In questo modo la Chiesa cattolica intende rispondere ad un’esigenza di maggiore comprensione di sé attraverso la conoscenza delle sue origini ed esprimere un gesto di dialogo e di fraternità verso il popolo ebraico. 

Dal 2005, quale tema generale della Giornata, si è iniziato un programma di riflessione decennale che medita sulle “Dieci Parole” o Decalogo, rivelate a Mosè sul monte Sinai. 

Per accompagnare la ricorrenza ed illustrarne le prospettive ecclesiologiche ed ecumeniche, è stato approntato un Sussidio a firma del Vescovo Vincenzo Paglia, Presidente della Commissione Episcopale CEI per l’ecumenismo e il dialogo, e del Rabbino Giuseppe Laras, Presidente del Tribunale Rabbinico di Milano e del Nord Italia. 

Nel sussidio si ricorda che “i precetti dati al Sinai, e in particolare i Dieci Comandamenti nei quali tutti sono come riassunti e unificati, sono dati all’uomo per la sua santificazione e nel contesto dell’Alleanza di salvezza”. 

“Ciò implica che ‘per l’uomo’ la fede, l’alleanza, il culto e l’etica personale e sociale sono radicalmente unite dinanzi al Signore”, si legge ancora. 

In particolare, il Comandamento che si pone come “Terzo” nell’ordine tradizionale seguito sia da ebrei, che da cristiani ortodossi e protestanti, suona: “Non pronunziare il nome del Signore Dio tuo invano.
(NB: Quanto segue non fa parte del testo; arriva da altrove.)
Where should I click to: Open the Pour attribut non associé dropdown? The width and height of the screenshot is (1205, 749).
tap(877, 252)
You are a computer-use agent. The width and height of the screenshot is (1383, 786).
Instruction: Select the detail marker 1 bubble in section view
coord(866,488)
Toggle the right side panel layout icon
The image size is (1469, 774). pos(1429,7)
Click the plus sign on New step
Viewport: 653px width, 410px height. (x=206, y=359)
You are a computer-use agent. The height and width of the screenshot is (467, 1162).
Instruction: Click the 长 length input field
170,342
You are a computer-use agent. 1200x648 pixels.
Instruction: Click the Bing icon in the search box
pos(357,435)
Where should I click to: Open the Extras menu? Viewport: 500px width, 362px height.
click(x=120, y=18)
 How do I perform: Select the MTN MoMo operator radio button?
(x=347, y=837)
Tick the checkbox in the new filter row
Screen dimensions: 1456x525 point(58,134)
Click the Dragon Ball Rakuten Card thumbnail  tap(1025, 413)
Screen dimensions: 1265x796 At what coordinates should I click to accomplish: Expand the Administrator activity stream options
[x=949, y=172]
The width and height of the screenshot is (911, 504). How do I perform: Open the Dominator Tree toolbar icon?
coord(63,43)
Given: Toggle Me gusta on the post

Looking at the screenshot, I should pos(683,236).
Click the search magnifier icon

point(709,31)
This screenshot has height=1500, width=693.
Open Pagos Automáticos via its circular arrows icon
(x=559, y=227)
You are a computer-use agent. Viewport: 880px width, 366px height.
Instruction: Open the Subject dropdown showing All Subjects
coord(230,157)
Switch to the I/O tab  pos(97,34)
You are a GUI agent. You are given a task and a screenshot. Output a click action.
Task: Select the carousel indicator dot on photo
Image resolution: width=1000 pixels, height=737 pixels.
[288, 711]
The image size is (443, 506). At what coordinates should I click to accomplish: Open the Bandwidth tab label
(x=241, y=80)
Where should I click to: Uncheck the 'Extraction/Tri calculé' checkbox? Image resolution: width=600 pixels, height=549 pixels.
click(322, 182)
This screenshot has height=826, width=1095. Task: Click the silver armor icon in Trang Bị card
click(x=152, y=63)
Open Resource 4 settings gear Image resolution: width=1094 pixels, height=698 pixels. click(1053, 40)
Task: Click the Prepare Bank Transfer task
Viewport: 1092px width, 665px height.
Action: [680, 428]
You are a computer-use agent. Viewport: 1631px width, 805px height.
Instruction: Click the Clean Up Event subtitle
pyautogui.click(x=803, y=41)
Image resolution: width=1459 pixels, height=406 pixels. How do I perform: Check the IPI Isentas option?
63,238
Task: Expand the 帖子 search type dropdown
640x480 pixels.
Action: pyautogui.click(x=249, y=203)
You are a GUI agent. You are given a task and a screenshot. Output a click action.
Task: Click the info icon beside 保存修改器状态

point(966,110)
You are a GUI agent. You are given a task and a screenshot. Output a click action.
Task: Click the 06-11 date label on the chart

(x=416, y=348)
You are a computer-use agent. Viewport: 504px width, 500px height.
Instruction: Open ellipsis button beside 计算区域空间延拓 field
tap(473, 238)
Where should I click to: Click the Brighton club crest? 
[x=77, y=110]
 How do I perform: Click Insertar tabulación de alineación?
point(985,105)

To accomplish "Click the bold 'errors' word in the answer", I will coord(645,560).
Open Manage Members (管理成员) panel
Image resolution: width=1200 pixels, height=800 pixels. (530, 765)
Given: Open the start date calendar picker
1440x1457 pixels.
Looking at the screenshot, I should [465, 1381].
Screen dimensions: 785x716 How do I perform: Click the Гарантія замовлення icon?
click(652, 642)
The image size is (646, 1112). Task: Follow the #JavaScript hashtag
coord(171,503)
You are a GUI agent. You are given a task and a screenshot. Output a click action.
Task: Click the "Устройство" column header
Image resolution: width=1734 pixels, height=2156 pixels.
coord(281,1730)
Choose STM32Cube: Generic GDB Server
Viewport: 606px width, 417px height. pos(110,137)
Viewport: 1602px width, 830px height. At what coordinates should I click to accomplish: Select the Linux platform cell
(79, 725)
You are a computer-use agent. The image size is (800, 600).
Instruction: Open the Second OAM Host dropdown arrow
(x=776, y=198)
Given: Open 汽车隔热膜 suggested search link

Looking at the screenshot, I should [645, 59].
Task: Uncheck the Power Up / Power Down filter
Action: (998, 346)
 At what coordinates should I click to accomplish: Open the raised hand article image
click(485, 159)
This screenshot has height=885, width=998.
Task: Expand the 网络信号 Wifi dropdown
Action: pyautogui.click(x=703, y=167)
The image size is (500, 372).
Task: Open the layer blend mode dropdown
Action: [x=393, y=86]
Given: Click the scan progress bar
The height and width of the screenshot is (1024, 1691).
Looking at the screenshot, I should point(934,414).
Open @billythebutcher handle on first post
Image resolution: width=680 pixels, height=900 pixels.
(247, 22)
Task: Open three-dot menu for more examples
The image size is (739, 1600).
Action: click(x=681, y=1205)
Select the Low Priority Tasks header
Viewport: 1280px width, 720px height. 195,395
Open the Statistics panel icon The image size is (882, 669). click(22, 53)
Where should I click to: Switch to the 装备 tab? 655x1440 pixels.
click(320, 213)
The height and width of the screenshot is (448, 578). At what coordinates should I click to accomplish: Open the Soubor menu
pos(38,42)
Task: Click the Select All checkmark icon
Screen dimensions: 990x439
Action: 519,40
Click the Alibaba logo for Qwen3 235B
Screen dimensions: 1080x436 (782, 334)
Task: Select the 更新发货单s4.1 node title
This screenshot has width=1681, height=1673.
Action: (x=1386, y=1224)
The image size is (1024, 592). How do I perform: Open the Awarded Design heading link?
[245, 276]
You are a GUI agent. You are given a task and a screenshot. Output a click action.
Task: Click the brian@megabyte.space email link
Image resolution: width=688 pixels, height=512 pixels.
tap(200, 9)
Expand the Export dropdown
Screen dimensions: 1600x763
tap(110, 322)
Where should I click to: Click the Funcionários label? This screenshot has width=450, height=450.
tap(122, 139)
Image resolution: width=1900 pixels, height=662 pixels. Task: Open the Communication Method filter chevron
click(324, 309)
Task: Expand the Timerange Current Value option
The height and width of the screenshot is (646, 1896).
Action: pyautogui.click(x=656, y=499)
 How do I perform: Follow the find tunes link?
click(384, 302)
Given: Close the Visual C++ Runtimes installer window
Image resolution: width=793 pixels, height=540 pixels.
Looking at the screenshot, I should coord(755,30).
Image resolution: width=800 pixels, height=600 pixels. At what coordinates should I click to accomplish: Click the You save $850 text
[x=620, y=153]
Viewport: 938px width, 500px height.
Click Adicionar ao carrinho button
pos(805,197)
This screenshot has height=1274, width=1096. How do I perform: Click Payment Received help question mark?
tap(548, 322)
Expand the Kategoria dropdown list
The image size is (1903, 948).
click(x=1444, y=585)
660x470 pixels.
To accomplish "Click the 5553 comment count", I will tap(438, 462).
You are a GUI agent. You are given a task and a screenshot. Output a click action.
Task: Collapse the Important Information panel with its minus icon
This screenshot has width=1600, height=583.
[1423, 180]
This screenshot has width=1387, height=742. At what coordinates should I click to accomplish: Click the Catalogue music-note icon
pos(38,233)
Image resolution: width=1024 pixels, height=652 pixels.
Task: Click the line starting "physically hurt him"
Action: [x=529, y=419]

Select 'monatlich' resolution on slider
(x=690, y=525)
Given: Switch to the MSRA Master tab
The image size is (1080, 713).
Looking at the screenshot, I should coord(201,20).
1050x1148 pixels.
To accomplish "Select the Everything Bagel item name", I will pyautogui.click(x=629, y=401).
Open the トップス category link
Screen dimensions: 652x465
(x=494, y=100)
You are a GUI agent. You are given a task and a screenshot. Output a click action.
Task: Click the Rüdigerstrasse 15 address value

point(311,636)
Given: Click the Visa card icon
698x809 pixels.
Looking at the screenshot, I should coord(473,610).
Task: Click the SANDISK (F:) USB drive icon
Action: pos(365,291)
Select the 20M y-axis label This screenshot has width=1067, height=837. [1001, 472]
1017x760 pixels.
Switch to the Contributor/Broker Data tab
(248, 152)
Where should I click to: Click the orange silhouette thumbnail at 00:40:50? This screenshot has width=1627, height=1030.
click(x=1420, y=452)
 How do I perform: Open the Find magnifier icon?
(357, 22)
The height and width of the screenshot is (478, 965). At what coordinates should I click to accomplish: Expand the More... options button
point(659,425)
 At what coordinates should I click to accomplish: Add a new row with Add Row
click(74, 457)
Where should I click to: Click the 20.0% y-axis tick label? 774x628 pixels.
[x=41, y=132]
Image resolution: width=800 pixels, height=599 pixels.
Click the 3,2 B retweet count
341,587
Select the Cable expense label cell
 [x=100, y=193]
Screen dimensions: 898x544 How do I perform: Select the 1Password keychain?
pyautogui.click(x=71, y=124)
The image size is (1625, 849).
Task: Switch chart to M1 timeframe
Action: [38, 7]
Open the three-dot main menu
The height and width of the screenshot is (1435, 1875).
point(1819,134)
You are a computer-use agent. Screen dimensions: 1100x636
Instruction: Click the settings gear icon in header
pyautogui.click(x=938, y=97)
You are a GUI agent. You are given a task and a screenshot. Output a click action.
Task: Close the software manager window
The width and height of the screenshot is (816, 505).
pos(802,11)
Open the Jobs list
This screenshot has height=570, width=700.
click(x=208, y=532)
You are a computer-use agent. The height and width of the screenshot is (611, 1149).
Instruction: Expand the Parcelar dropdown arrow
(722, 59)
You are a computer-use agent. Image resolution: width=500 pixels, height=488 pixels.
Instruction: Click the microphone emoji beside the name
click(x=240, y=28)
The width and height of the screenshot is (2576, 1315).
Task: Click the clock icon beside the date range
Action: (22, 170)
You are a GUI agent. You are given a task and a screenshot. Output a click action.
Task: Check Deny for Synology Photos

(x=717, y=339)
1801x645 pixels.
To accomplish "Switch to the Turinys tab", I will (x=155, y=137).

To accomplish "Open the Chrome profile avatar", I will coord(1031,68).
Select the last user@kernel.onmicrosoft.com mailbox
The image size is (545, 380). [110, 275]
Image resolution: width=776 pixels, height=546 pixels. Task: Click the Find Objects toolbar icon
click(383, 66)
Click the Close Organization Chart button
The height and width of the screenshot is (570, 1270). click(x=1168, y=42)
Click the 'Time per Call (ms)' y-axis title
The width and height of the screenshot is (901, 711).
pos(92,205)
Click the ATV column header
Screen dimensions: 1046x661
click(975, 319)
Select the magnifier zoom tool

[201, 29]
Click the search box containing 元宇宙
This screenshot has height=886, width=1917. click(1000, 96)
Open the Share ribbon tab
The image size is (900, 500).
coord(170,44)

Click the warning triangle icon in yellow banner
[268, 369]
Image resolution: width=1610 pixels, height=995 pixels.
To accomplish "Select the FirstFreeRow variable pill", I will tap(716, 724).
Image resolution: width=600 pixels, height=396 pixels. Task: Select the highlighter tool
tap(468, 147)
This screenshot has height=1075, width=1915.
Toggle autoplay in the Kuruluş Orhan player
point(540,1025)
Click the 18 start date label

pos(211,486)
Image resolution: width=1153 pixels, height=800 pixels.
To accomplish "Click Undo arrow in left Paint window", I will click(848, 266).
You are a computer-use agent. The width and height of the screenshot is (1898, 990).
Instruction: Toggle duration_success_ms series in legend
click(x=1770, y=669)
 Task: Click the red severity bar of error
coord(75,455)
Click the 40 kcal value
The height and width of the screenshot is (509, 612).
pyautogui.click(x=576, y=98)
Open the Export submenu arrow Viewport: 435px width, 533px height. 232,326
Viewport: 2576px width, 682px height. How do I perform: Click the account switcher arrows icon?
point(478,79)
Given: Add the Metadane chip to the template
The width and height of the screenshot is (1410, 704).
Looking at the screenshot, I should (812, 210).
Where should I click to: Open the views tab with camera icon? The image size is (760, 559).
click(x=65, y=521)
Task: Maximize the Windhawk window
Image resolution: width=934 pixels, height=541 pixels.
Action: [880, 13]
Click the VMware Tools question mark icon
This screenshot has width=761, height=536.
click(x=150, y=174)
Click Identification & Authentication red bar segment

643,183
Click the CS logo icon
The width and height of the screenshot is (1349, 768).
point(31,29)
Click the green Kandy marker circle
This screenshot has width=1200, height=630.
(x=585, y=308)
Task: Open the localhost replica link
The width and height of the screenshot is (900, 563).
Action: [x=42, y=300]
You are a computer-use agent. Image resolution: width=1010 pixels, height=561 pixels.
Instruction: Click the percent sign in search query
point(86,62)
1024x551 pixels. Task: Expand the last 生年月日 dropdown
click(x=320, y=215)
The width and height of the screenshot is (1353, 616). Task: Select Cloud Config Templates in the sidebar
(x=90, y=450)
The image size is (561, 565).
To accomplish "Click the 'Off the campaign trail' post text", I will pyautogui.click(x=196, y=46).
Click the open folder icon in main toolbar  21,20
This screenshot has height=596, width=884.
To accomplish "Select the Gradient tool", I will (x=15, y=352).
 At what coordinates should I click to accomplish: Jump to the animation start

Poiché il Signore non lascerà impunito chi avrà pronunciato il Suo nome invano”. 

“Il Comandamento – spiega il testo – vieta l’uso sconsiderato del nome di Dio per fini falsi o superficiali”, nome che è anzitutto quello di “Avinu” (Is 63,16), “Padre nostro” (Mt 6,9), “l’invocazione più semplice e profonda che la Bibbia rivela al credente ebreo e cristiano”. 

“Il santo Nome si fa preghiera ardente e confidente, che sale dal cuore dei figli e delle figlie, come invocazione benedicente al Padre di tutti, rivoltagli ogni giorno nella Birkat ha-Torà (‘Benedizione della Torà’) ebraica e nel Pater cristiano”. 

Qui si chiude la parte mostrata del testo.